Other Technological Solutions

[signifying+nothing]

These guys have a cunning method to make sure their data can't be read:

"sensitive data is stored on hard disks which are hard-wired to physically self-destruct when tampered with"

If you're lucky it might take out the investigating officer too...

It's a real commercial problem

[Tim+Ward]

Many contracts say that at some point after the contract ends you have to delete whatever copies you've got of the confidential documents, source code, whatever.

It's not that hard to delete copies from your hard disk, shred the hard copies, and remember to "really delete" it all from your source code control system.

But who, in the real world, goes through their backup tapes, CDs, whatever, trying to erase individual files? or even parts of files? whilst not destroying other data - it just can't be done.

Re:Not a problem...

[markh1967]

If you're gonna destroy old media with sensitive data on it, make sure you thouroughly pulverize it

I second this advise. I used to work for a defence contractor back in the 80's and had the job of ensuring disk security on damaged drives. This consisted of taking a chisel to the disk platters and removing all trace of oxide from them and then sending the oxide off to be incinerated on-site and the blank aluminium platters off-site for recycling. This was taken very seriously and techniques for extracting data from disks can only have improved enormously in the intervening 20 years.

dd if=/dev/zero of=/dev/hda

[Zemran]

Having recently left a job teaching police and customs officers how to get in to other people (read criminals) computers I zeroed my pc before I left. My ex-employers are still trying to work out whether or not I was being malicous. The next user will probably want to stuff some version of M$ on it anyway so I claim I was being considerate.

Re:I was hired to recover files once

[McChump]

This stuff is usuable in court generally not as direct evidence, but as impeachment evidence. Impeachment evidence isn't subject to the same strictures of authentication and proof since it's only used to confront a witness who may not be telling the whole truth, and cannot be used to directly establish that what the evidence shows *is* true.

Did that make sense, or was I babbling too much?

My Exercises in Paranoia

[Deagol]

(For context, I run Linux 100% of the time on my machines.)

Continually write cruft to hard drive: Run a batch script that continually loops through: 1) dd from /dev/zero to a dummy file on partition; 2) delete when drive fills; 3) dd from dev/urandom to same file; delete file. As the drive will have many writes to it, it would make things very tough to recover. This never had much performance impact on the machine.

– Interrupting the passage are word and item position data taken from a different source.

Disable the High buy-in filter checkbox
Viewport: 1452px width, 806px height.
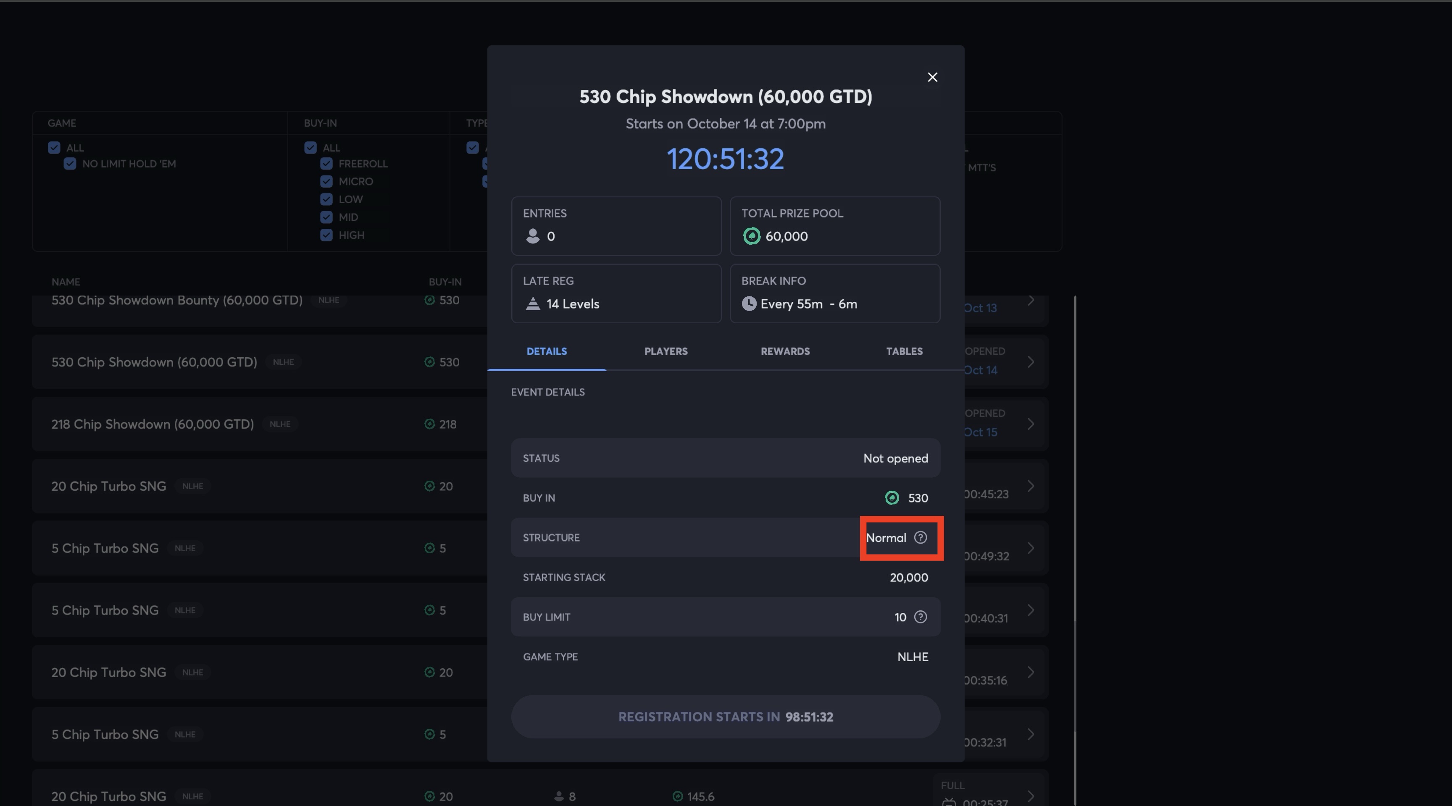coord(326,235)
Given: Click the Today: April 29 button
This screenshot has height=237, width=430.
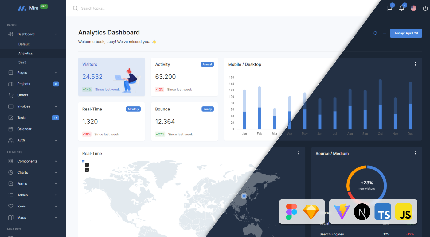Looking at the screenshot, I should [x=406, y=33].

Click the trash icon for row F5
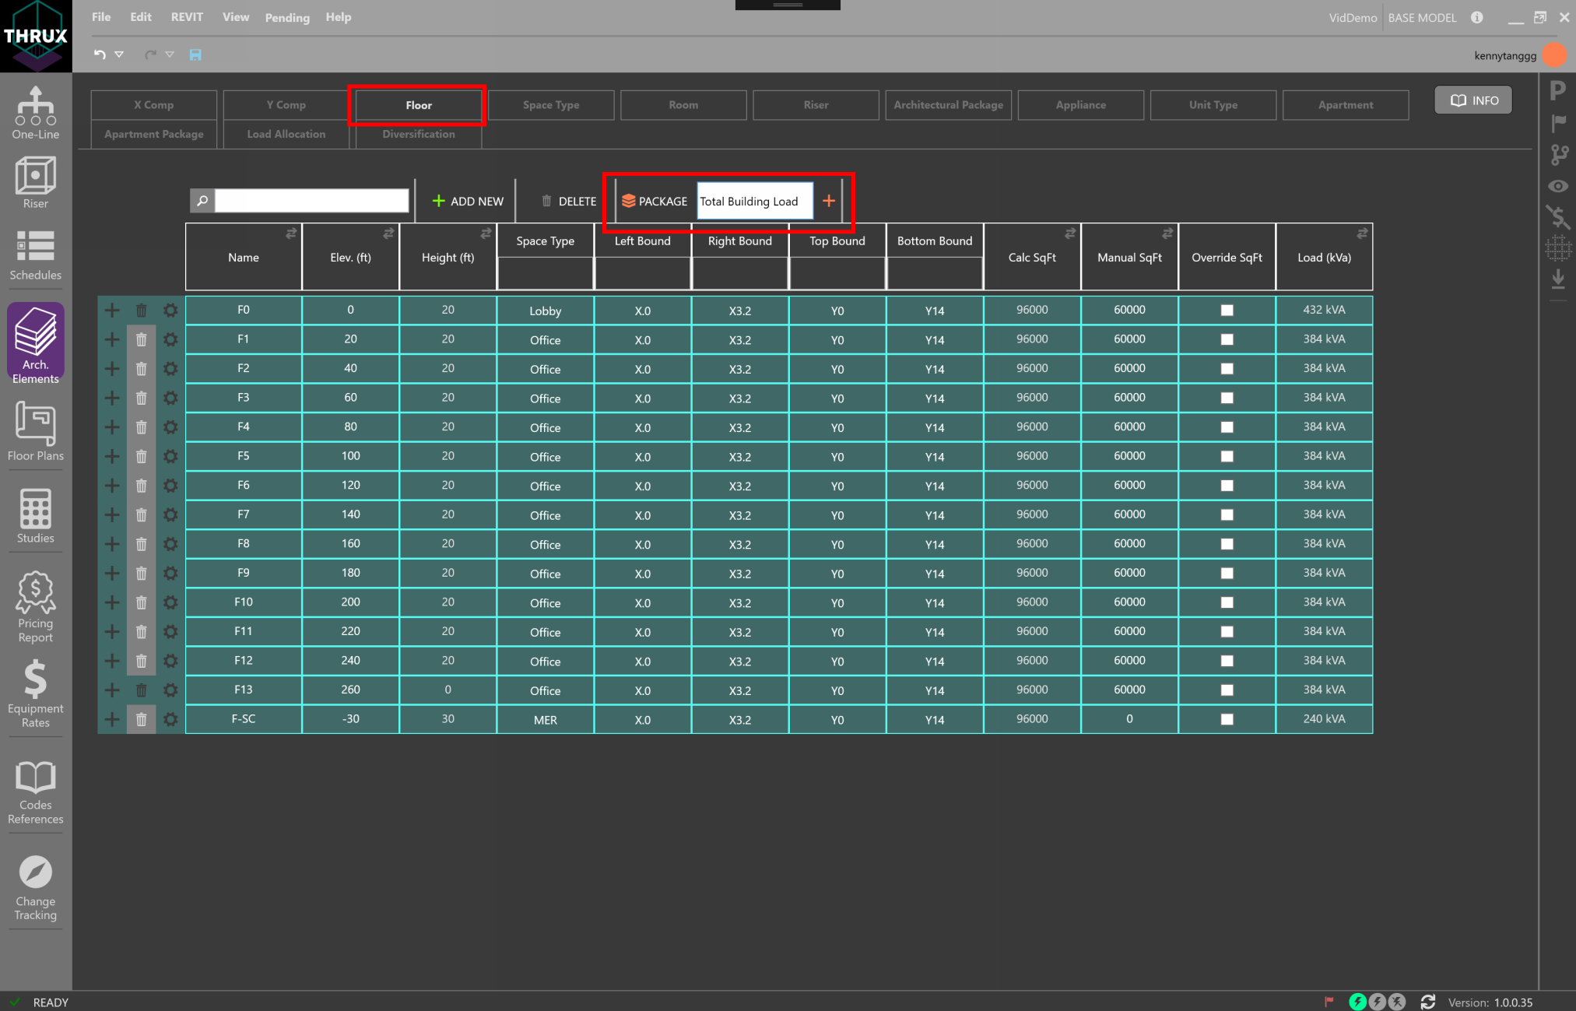pos(141,456)
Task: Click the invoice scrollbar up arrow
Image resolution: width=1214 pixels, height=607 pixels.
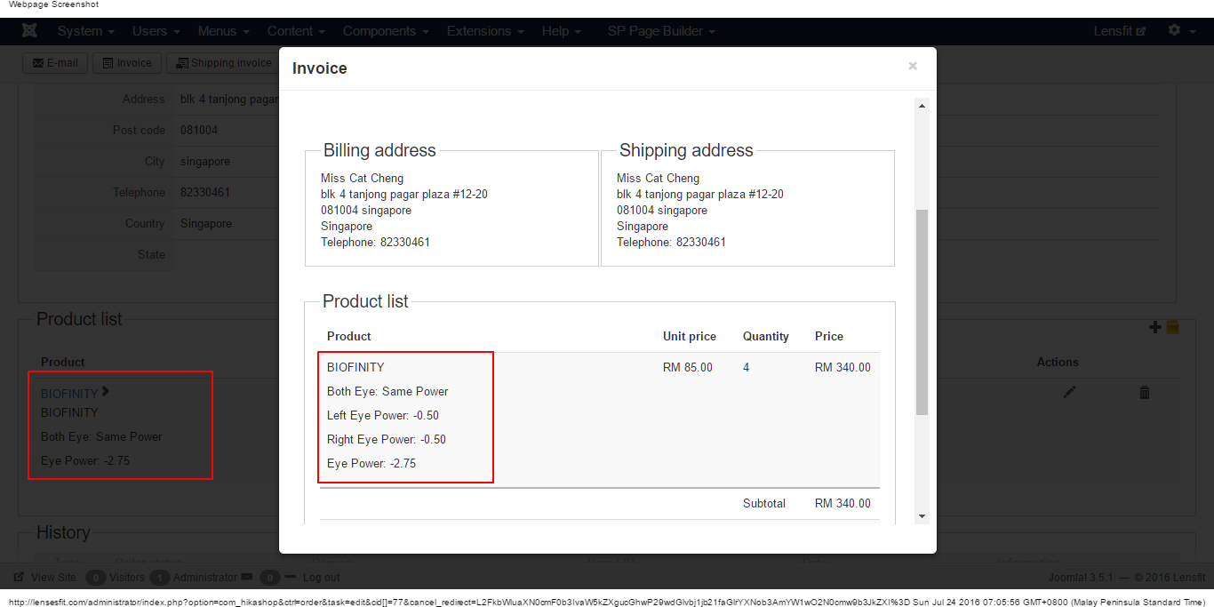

I wish I could find a utility that cleans out inode information, much like the dos/win utils that scrub deleted filenames from the FAT.

Edit documents and browse web from a virtual machine on an encrypted device:

I use the loopback patches (/pub/linux/kernel/people/hvr at your local kernel mirror) to run an encrypted device. I then use VMWare (though bochs, plex86, or User Mode Linux should work) to run Linux and Windows for browsing and email writing. Note that VMWare has a nice "undoable" disk feature, in which you can "commit" or "discard" changes to the virtual disk. So I have a pristine Win95 VM, which I log into to do my stuff, and then I discard the changes, thereby removing cached macterial, cookies, etc.

Note that this doesn't thwart traffic analysis or "rubber hose" tactics. In fact, once the loopback devices are mounted, you can perform standard file/data recovery techniques on them.

Use file encryption for email and sensitive files. I use GnuPG for this.